**TASK LIST:**
a) In the HiFi-GAN training-data thread, render the sentence "The quality is bad but you can hear muffly speech." in Spanish.
b) Resume the HiFi-GAN training-data thread after its final comment.

**PASSAGE TO READ:**
------------------------------------------------
How much data is enough?

jik876 / hifi-gan

HiFi-GAN: Generative Adversarial Networks for Efficient and High Fidelity Speech Synthesis

MIT License

1.98k stars 506 forks source link

How much data is enough? #84

Open Mikefizzy opened 3 years ago

Mikefizzy commented 3 years ago

So I'm using this with maskcyclegan voice conversion and I only have 1 hour of data of the speaker.

Mikefizzy commented 3 years ago

Okay just noticed something strange

https://i.gyazo.com/753e21a859ae494ad265d08efb6e76ac.png at training step 0 starting with the universal model it outputs a spectrogram that somewhat resembles the original. The quality is bad but you can hear muffly speech.

Then 100 steps later it just goes blank https://i.gyazo.com/3110f6e0a5f08d78eae096419ffe142c.png

Mikefizzy commented 3 years ago

Okay I figured that fine tuning is a really bad idea cuz I just trained for 100 steps without it and I'm getting clean crisp audio.
------------------------------------------------
**RECORDED INFORMATION:**
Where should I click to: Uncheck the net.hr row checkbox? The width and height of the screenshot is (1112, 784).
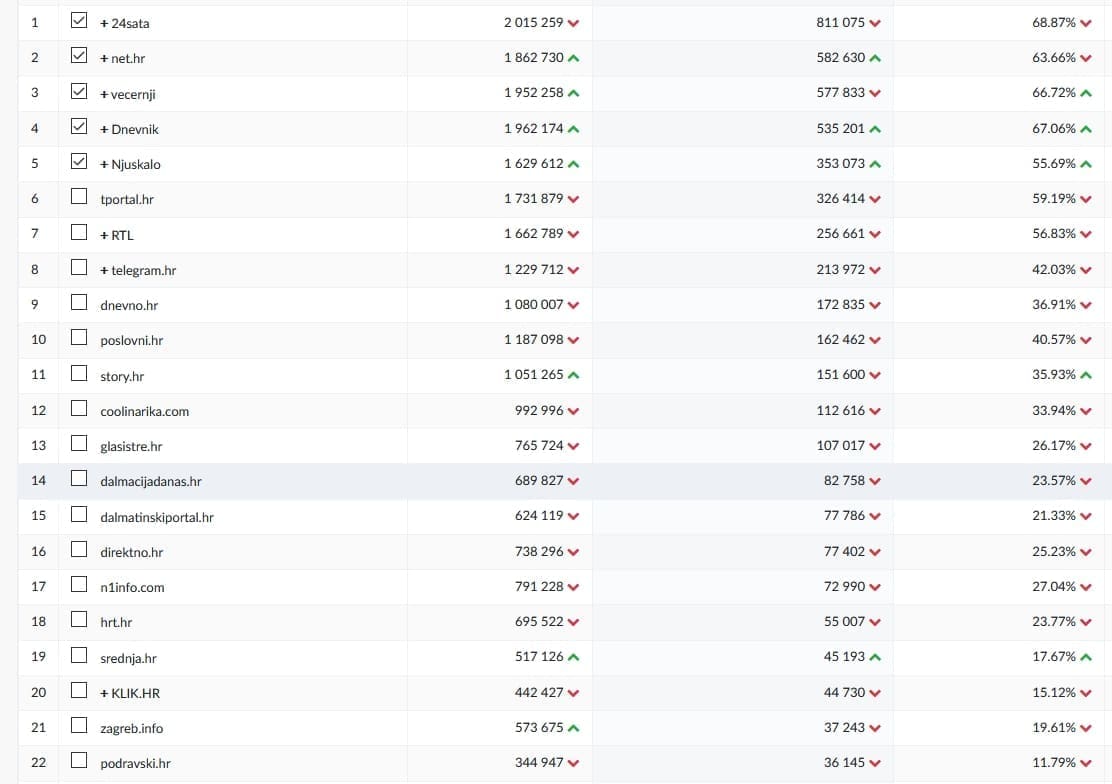tap(79, 57)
------------------------------------------------
**ANSWERS FOR THE TASKS:**
a) La calidad es mala, pero se oye un habla apagada.

b)
Taking such large steps is not a good idea with a pretrained model because it probably makes such big changes that it throws away everything that it learned before.

something to think about

Mikefizzy commented 3 years ago

Something else worth mentioning is the generator loss was 6 when it was outputting the empty spectrograms

and when it output the good spectrograms https://i.gyazo.com/d93e91db946ee7688fca02aa72309176.png the loss is like 28 - 30

which shows that the generator loss isn't a direct indication of quality

Megh-Thakkar commented 3 years ago

Hi, just wanted to confirm that by

finetuning is a really bad idea

you mean to say that you trained hifi-gan from scratch on 1 hour of user recording only? Can you mention the hyperparameter settings (especially the number of epochs as the dataset is so small).

Thanks.

Mikefizzy commented 3 years ago

Im a stupid idiot. I thought fine tuning means resetting the learning rate.

Now I know it wasn't training on the desired mel spectrograms.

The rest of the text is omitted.